**WORK REQUIRED:**
Go to the line below containing "Alle Dienste ablehnen [button] (165, 1333)" and print exactly from there through the line containing "Alle Dienste erlauben [button] (283, 1333)", both included. Print nothing else.

**INPUT MATERIAL:**
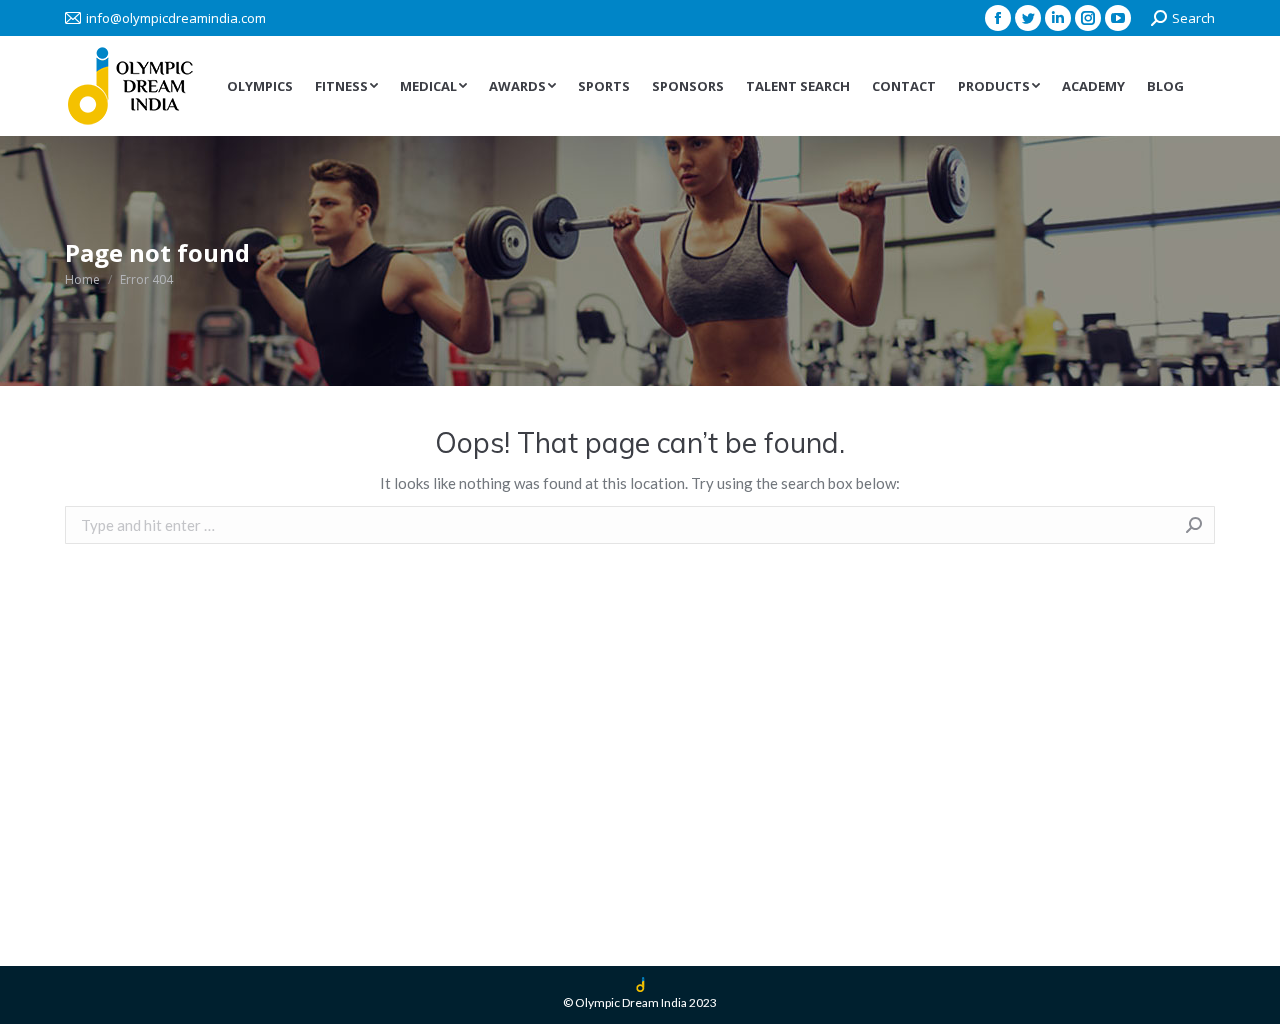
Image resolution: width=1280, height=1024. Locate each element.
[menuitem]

--

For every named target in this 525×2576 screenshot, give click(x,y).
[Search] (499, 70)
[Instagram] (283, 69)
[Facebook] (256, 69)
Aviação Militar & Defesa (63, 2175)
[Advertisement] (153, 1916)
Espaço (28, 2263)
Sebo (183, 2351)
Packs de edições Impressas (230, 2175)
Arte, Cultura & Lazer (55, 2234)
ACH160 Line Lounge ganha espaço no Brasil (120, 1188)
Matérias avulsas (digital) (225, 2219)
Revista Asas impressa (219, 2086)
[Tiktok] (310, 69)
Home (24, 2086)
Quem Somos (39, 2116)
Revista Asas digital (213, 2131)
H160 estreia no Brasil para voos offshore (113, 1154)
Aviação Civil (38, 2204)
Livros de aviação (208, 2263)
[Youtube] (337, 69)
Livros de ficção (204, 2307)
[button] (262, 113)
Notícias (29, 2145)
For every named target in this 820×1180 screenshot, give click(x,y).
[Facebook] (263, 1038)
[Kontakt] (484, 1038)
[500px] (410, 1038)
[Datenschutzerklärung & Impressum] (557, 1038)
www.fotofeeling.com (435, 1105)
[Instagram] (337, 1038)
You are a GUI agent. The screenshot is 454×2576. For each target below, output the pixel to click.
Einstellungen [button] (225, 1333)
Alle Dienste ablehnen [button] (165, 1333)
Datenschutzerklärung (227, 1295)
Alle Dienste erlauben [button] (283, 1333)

**EXERCISE ANSWER:**
Alle Dienste ablehnen [button] (165, 1333)
Datenschutzerklärung (227, 1295)
Alle Dienste erlauben [button] (283, 1333)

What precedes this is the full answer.